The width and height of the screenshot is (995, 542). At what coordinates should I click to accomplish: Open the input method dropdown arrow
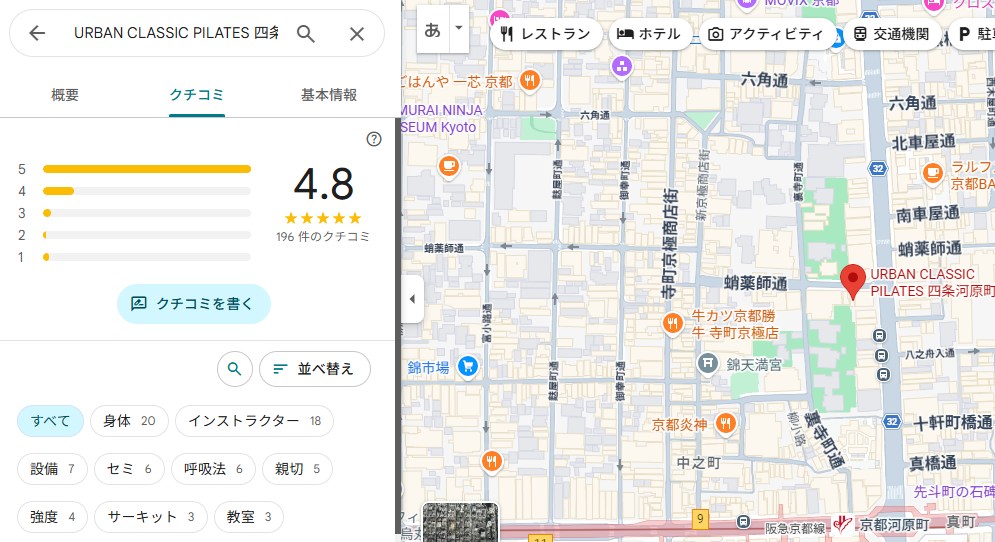click(x=459, y=28)
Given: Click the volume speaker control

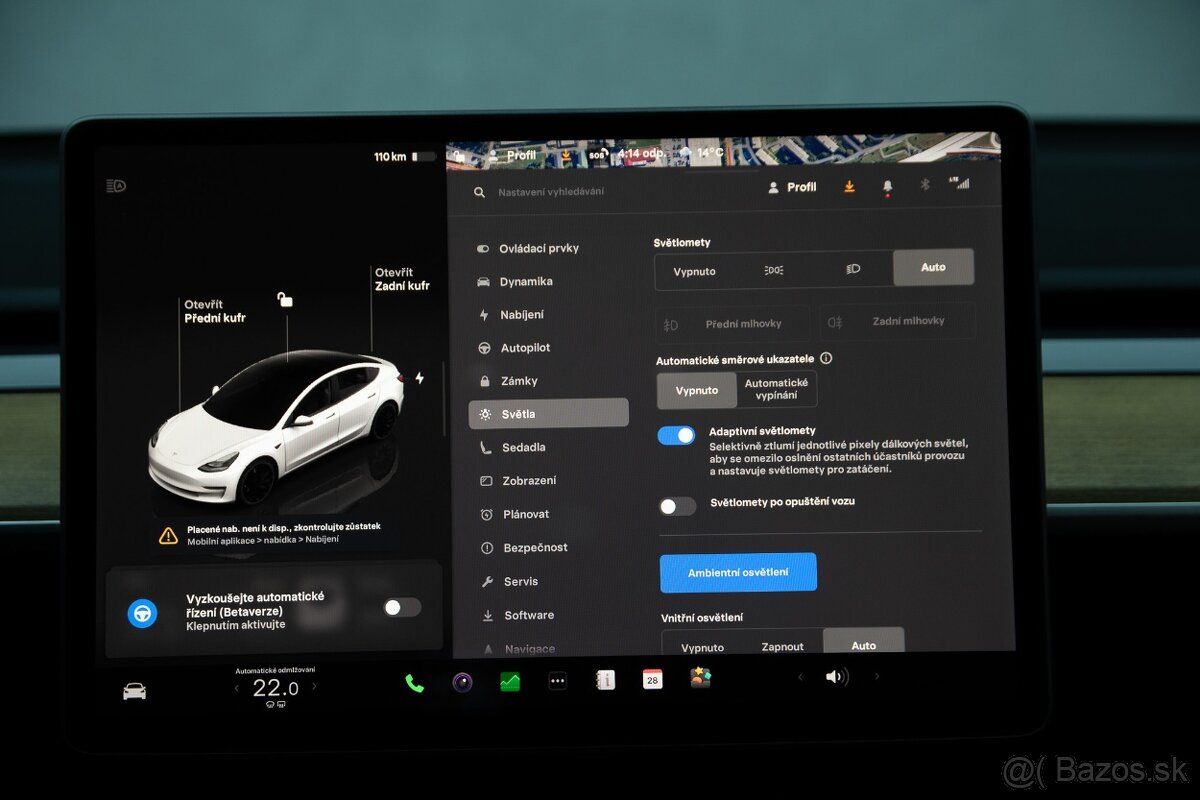Looking at the screenshot, I should click(x=838, y=677).
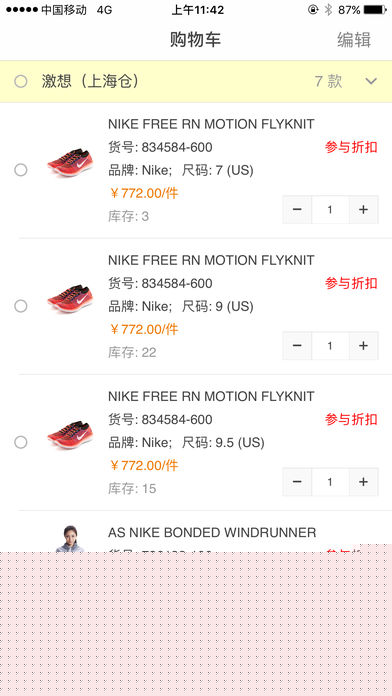Viewport: 392px width, 696px height.
Task: Increase quantity of size 9 (US) shoe
Action: [364, 346]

— GIVEN PROBLEM —
Swap every "dropdown" for "drop-down" and write out all of the data above again, with nothing else changed. Leave the pictures out of your answer.

— REPLY —
The width and height of the screenshot is (995, 542). At what coordinates should I click to accomplish: Open the input method drop-down arrow
click(x=459, y=28)
Given: Click the volume speaker control

Looking at the screenshot, I should click(x=838, y=677).
Viewport: 392px width, 696px height.
Task: Increase quantity of size 9 (US) shoe
Action: [364, 346]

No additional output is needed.